It also suppresses RuBisCo in plants, which is critical for photosynthesis and is the most common protein in the world [12]. All of these proteins have in common that they bind to phosphate-containing dinucleotides.
Heme Oxygenase in COVID-19
In a previous article in a recent issue of this journal, I presented the argument that glyphosate in biofuels could be a significant factor in inducing acute sensitivity to COVID-19, leading to a downward spiral into a life-threatening situation [13]. Air pollution is a known risk factor for bad outcomes, yet a country like Taiwan with poor air quality in the big cities nonetheless has had only a handful of deaths from COVID-19. Taiwan uses much less glyphosate than the US and does not use any biofuels in its vehicles. I also talked about the unusual lung disease that is showing up in people who use e-cigarettes, which is symptomatically very similar to COVID-19. E-cigarettes make use of glycerol, a by-product of the biofuel industry, as the solvent for the nicotine, and it is likely also contaminated with glyphosate.
It is clear that some COVID-19 cases cascade into a hyperinflammatory state in the blood. This induces an acute thrombotic response, with blood clots appearing throughout the vasculature, eventually leading to multiple organ failure and death. A recent publication suggested that the pathology might be caused by an insufficient production of an enzyme called heme oxygenase 1 (HO-1) [14].
Normally, under conditions of extreme stress, an inflammatory response induces increased production of HO-1, and HO-1 converts heme (the molecule that carries oxygen in hemoglobin) into biliverdin (a green pigment excreted in bile, and an oxidized form of bilirubin), releasing carbon monoxide (a signaling gas that helps tame the inflammation).

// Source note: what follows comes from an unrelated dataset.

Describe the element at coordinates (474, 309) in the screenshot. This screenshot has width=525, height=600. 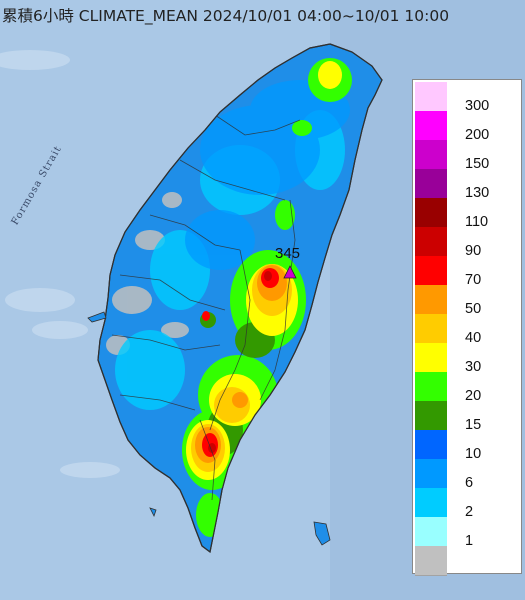
I see `legend-label: 50` at that location.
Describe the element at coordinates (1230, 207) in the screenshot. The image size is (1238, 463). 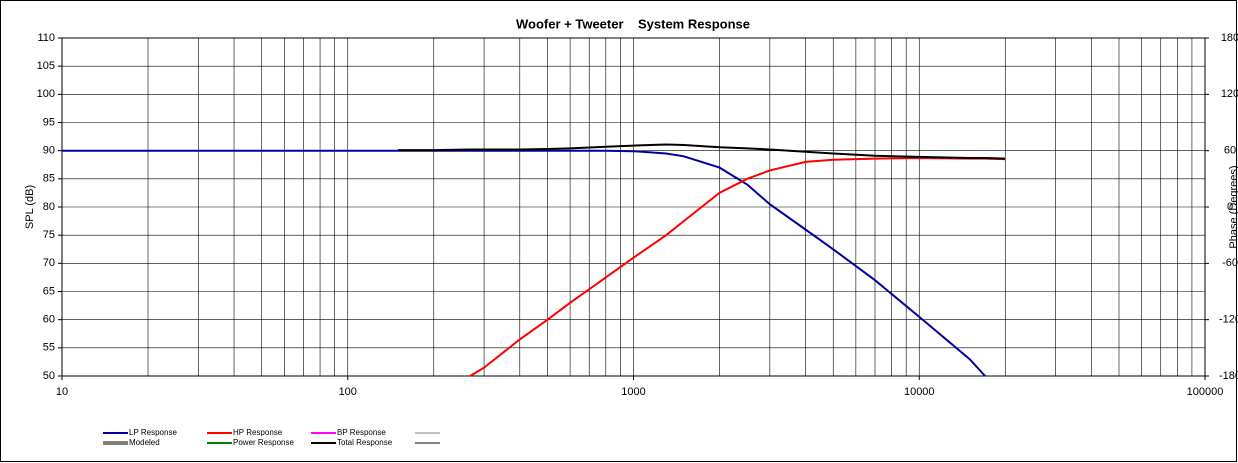
I see `y2-tick-label: 0` at that location.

HO-1 usually operates in the endoplasmic reticulum, but, under stressful conditions, it moves into the mitochondria. Importantly, along with biliverdin production, it converts three molecules of oxygen into three molecules of water, while converting three molecules of NADPH into NADP+. In other words, it produces deuterium-depleted water in the mitochondria! The restoration of NADPH from NADP+, crucial for sustaining the reaction, depends on an enzyme that glyphosate is known to suppress, namely CYP reductase [15].

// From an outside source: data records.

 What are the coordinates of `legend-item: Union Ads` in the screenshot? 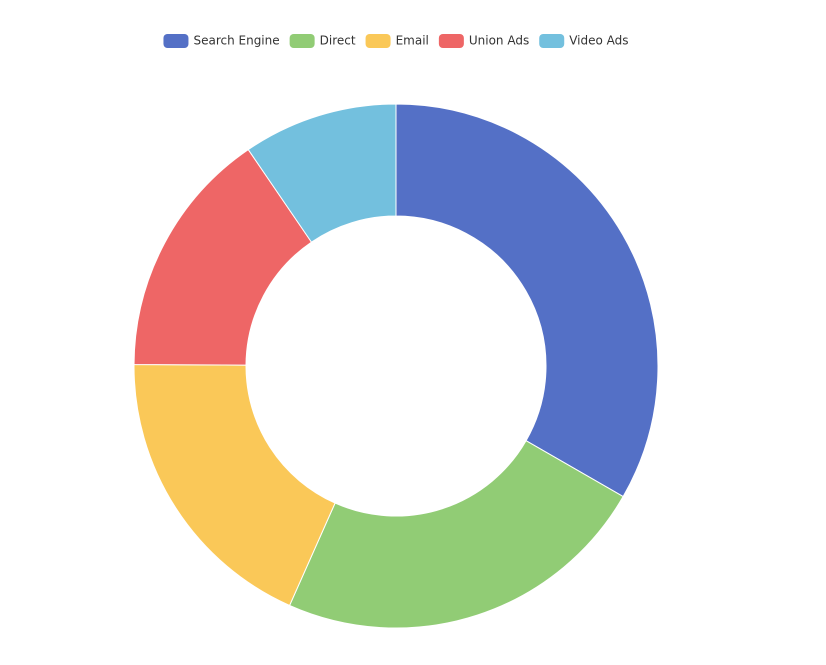 It's located at (484, 42).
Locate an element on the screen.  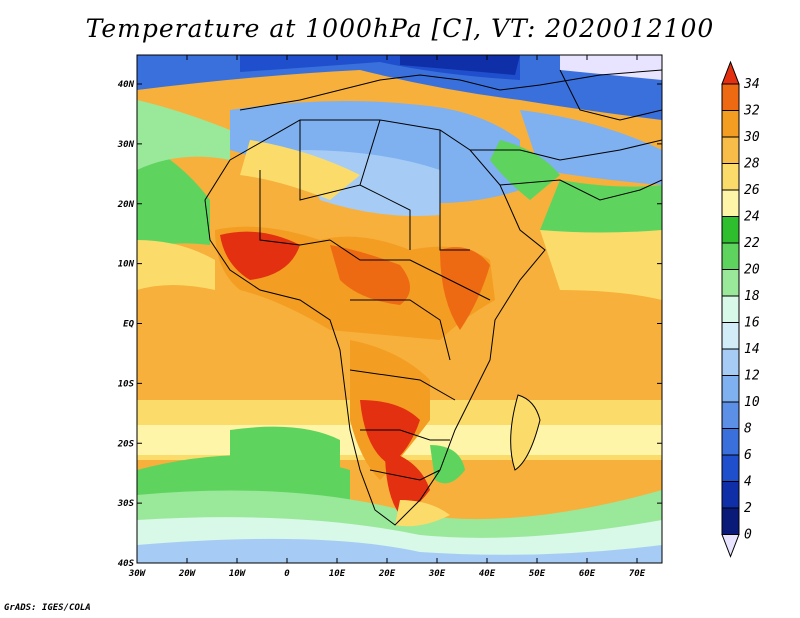
colorbar-label: 20 is located at coordinates (752, 270).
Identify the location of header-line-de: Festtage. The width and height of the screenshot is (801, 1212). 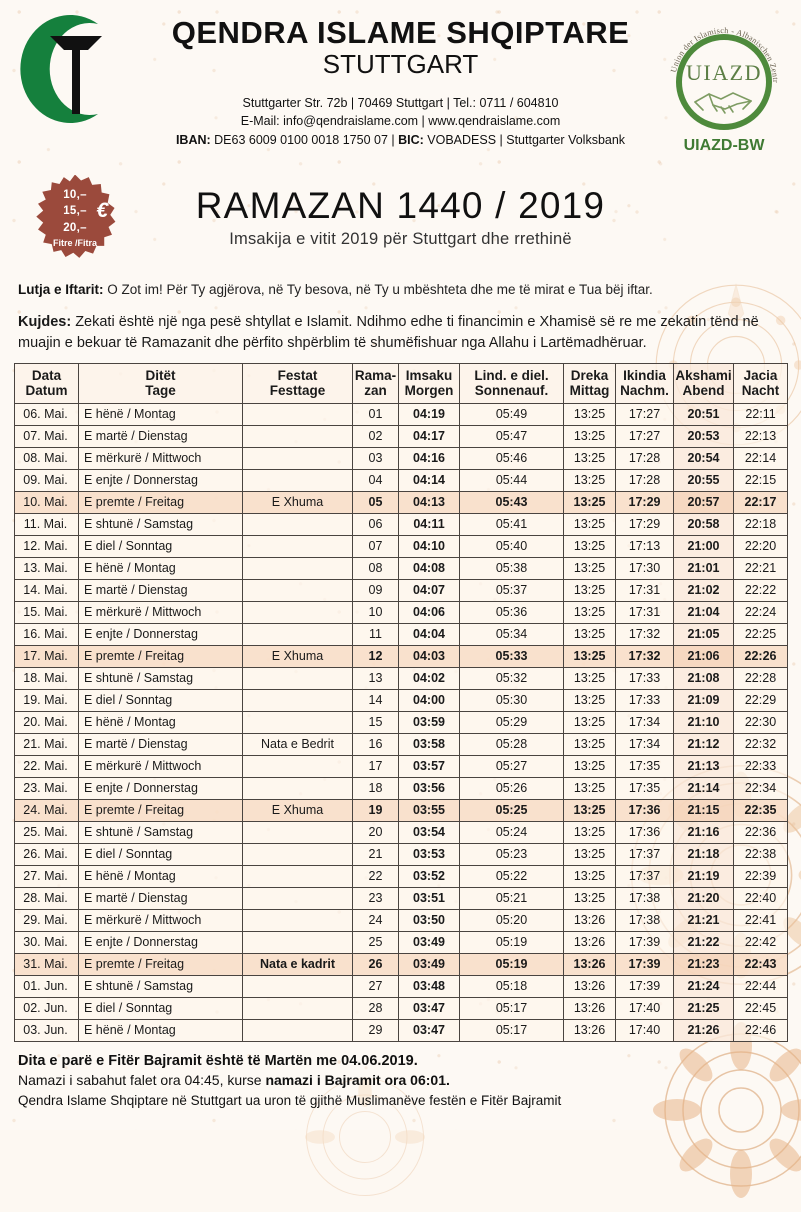
(298, 390).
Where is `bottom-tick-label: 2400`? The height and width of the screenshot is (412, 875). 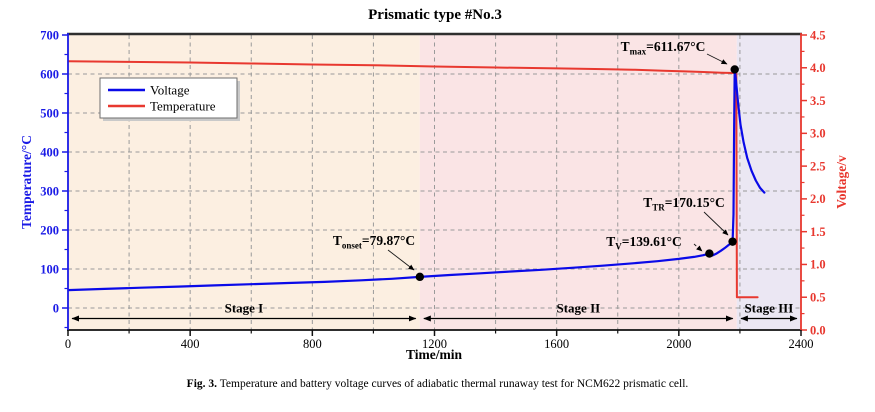
bottom-tick-label: 2400 is located at coordinates (802, 344).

Besides reducing the supply of NADPH and interfering with the ability to maintain NADPH in its active, reduced form, how else might glyphosate interfere with HO-1? A highly significant fact is that the enzyme contains two critical glycine residues -- G139 and G143 -- that bind electrostatically to heme and secure it in place to allow the reaction to take place. If either of these glycines is mutated to a different amino acid, the enzyme can no longer successfully carry out its reaction.
The title of a paper published in 2000 clearly states the consequences of losing the first glycine residue: “Replacement of the Distal Glycine 139 Transforms Human Heme Oxygenase-1 into a Peroxidase.” [16] Among the different amino acids that they replaced it with, the one that caused the worst disruption was aspartate.

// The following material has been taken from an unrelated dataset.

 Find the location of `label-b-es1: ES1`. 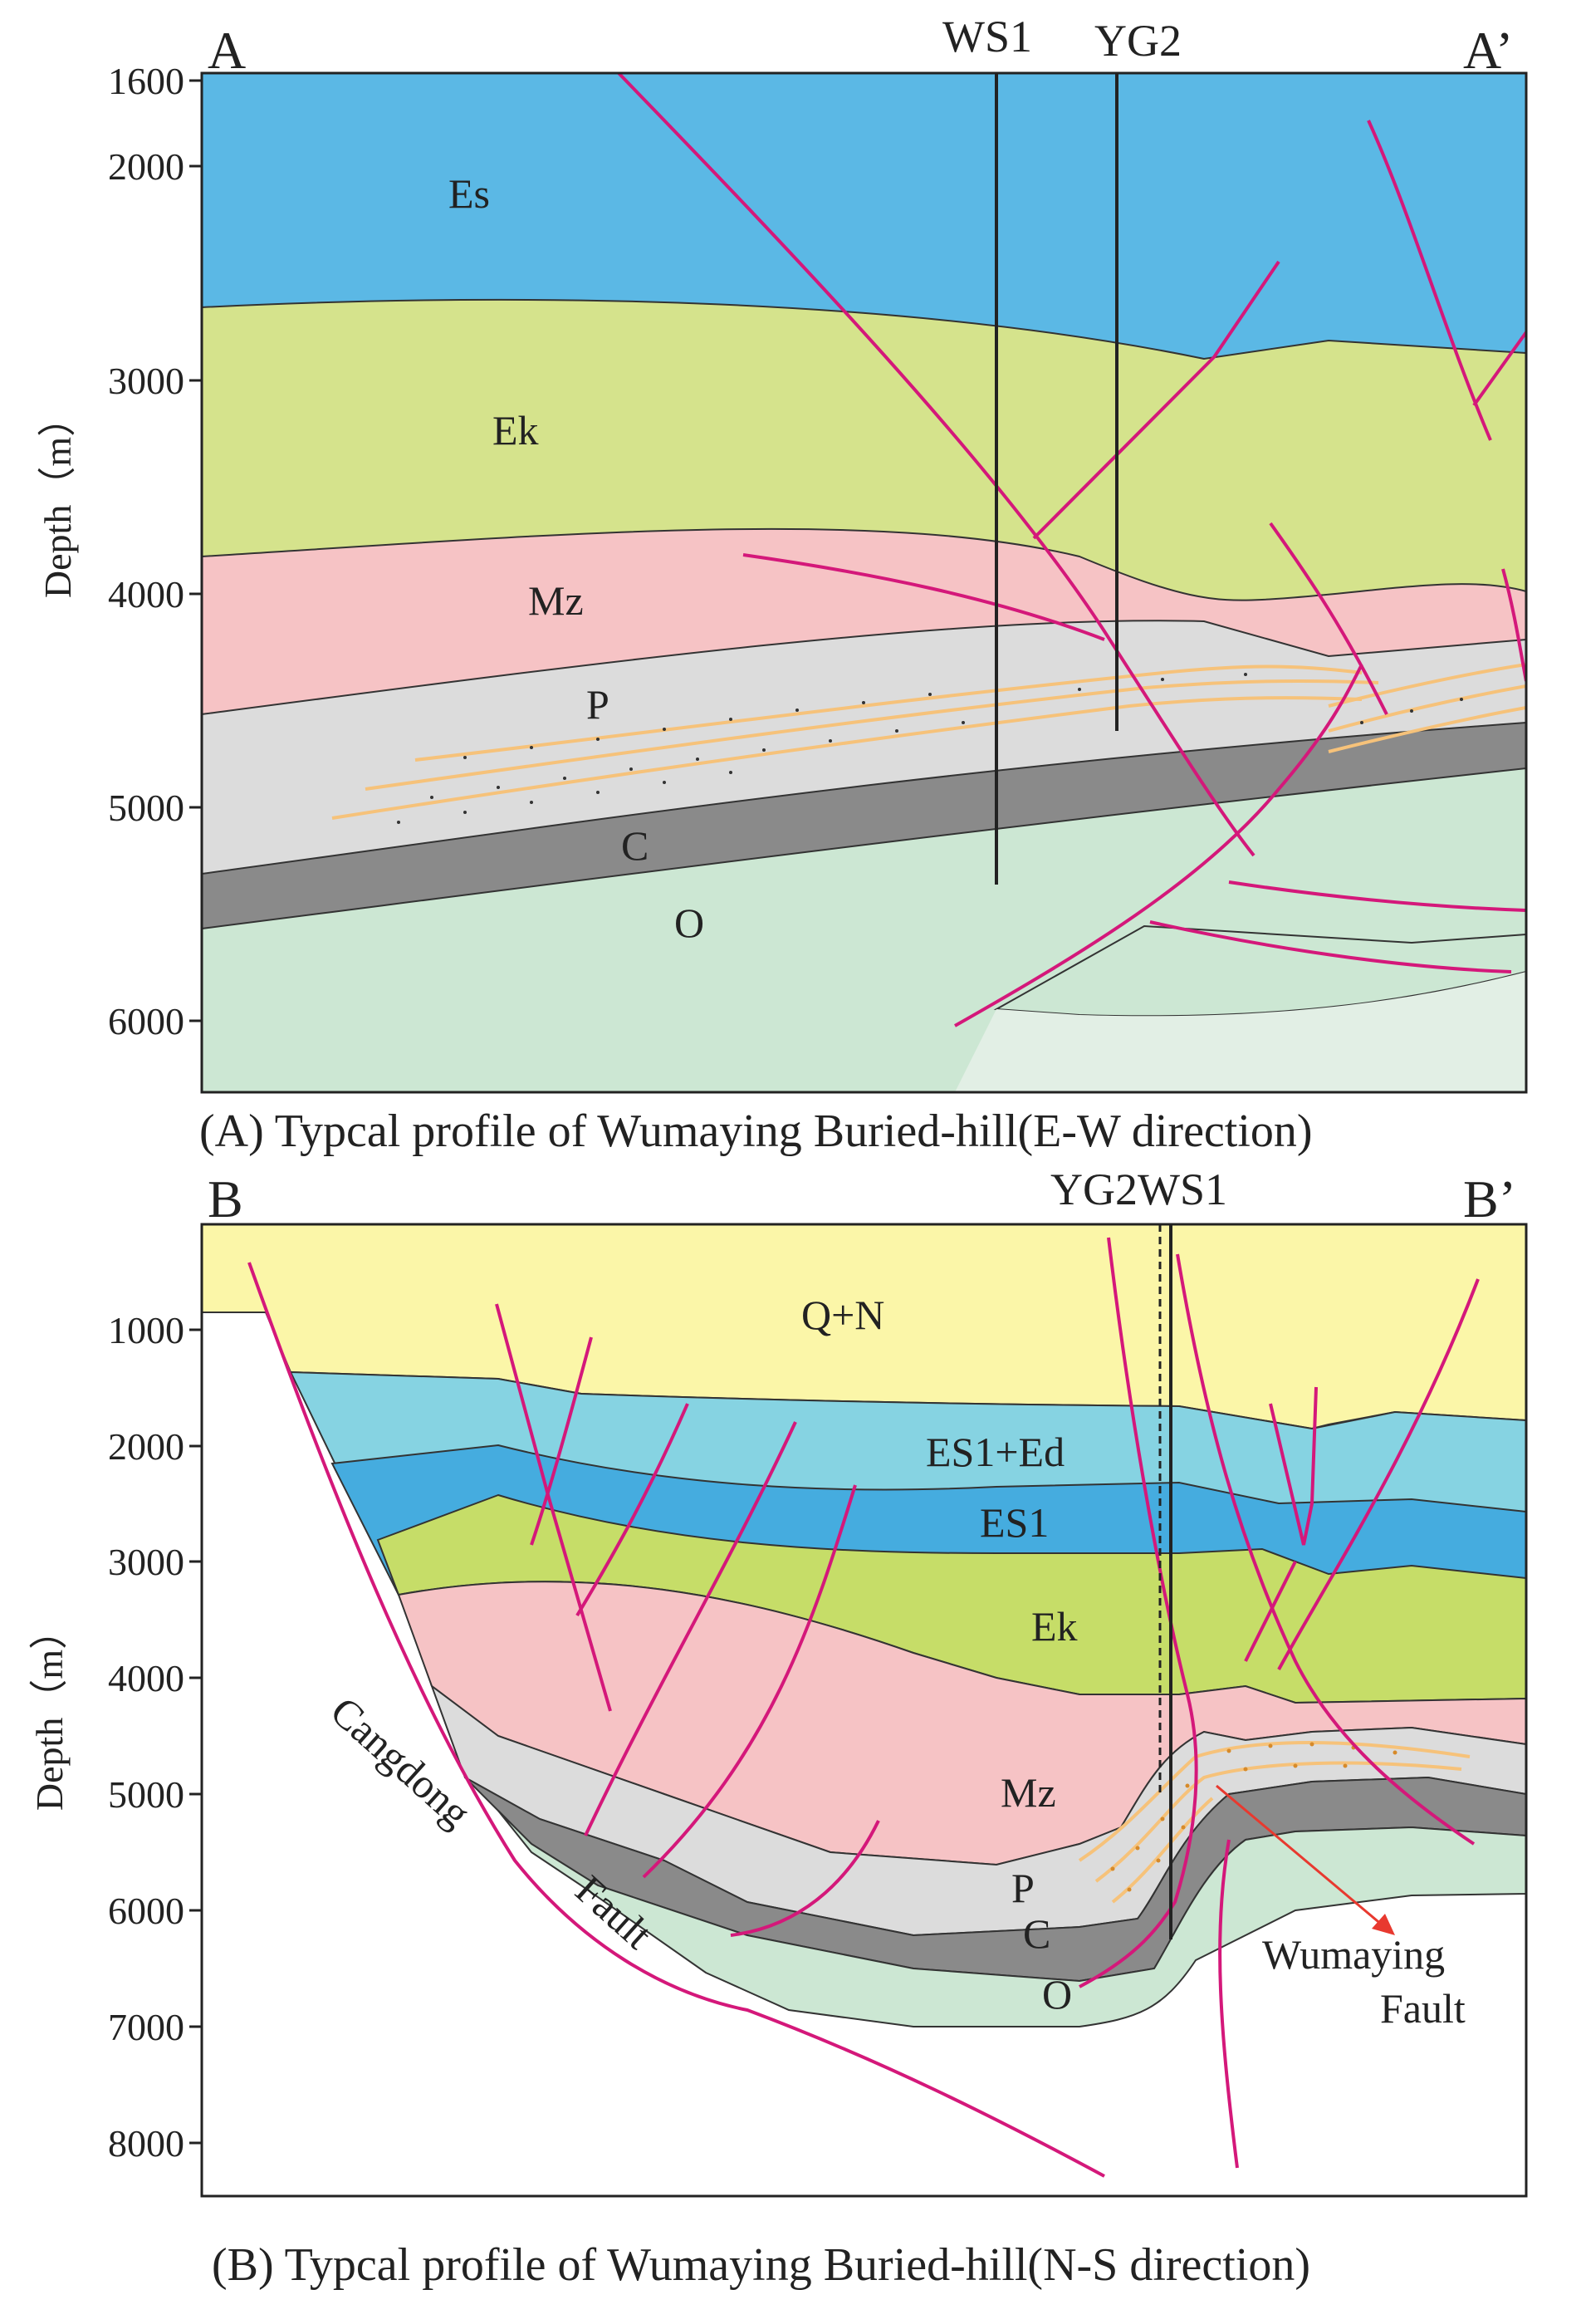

Aspartate is a very good model for glyphosate, because, like glyphosate, it is considerably larger than glycine and negatively charged. Turning the molecule into a peroxidase would result in the release of redox-active ferryl iron (Fe(IV)) -- a highly oxidized and very dangerous form of iron [17]. Worse than this, the reaction that converts heme to biliverdin is completely blocked, so the mitochondria receive no benefit from the production of DDW.